A total of 570 deaths from the disease were recorded in the period March to June 2017, according to new data from the National Records of Scotland.
This marks a rise of 33.4 per cent on the same period last year and more than double the 257 deaths that occurred in the same three months in 2014. A further 936 deaths in Scotland were a result of dementia, the figures showed, up 16.9 per cent over the year – although this was said in part to be due to changes in the cause of death coding software.
Dr Matthew Norton, director of policy at Alzheimer’s Research UK, said: “Alarming as this report is, we cannot hide away from the reality these statistics represent: the devastating impact of dementia across Scotland.
“Part of the increase has been driven by changes in the way death records are represented in official statistics, but this does not fully account for the size of the increase and we must face up to the fact that dementia is set to become the UK’s biggest killer as our population ages.”

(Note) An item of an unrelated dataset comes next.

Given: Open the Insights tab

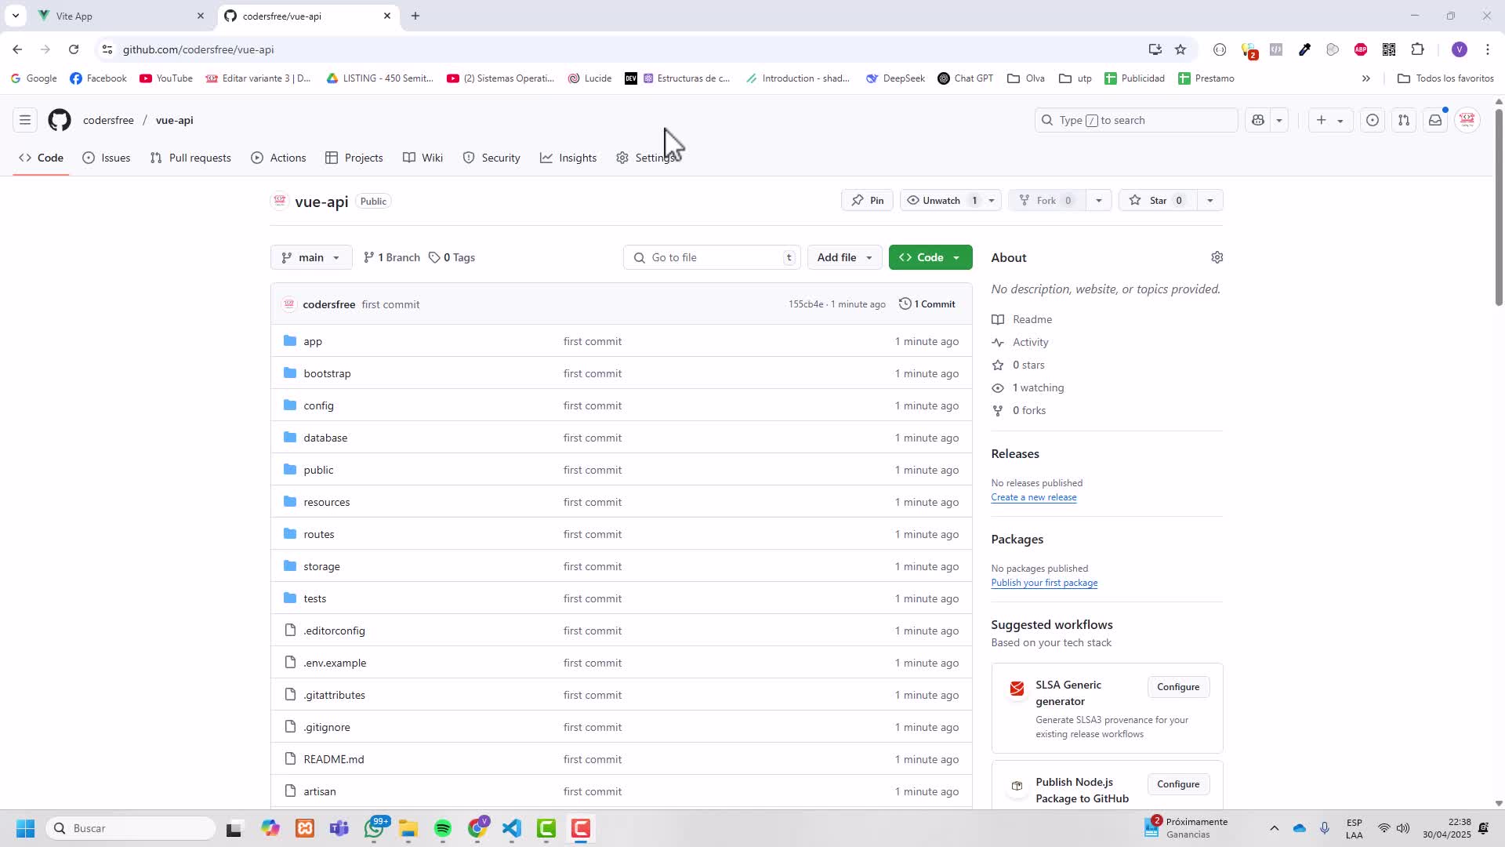Looking at the screenshot, I should click(x=568, y=158).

He added: “While age is the biggest risk factor for the condition, dementia is not an inevitable part of ageing – we can defeat it. The only way to stop dementia from being a death sentence in future is through the power of research.”

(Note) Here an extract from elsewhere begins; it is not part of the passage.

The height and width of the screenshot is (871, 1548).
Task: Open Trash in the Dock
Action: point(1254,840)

Meanwhile deaths from coronary heart disease fell by 5.3 per cent to 1,590 in the second quarter of 2017, and there was a slight fall in cancer deaths, down 0.8 per cent to 3,831. The latest NRS quarterly report on births, deaths and marriages revealed deaths from dementia and Alzheimer’s disease now account for around 10 per cent of all deaths compared to five per cent a decade ago.
Scottish Conservative health spokesman Miles Briggs called on ministers to set out what they are doing to tackle the increasing number of Alzheimer’s and dementia deaths.
The Tory MSP said: “It seems that gradually the high-profile killers are being reduced, and that is to be absolutely welcomed. But they are being replaced by cruel and challenging conditions like Alzheimer’s. The SNP has had a decade in charge of health and social care to prepare for this, and we need to start seeing signs that this government has a plan.”
The latest figures come as the first minister pledged to implement Frank’s Law as the Scottish Parliament returned last week. The new legislation is named after former Dundee United footballer Frank Kopel who was diagnosed with vascular dementia and Alzheimer’s in 2008, aged 59. His family had to pay about £300 a week on personal care towards the end of his life.
Personal health care is free for over-65s who are assessed by their local authority as needing it, but those under 65 are required to pay. The new legislation will extend free personal care to under-65s with degenerative conditions.
Mental health minister Maureen Watt said: ““Our National Dementia Strategy sets out actions to transform services and improve outcomes.”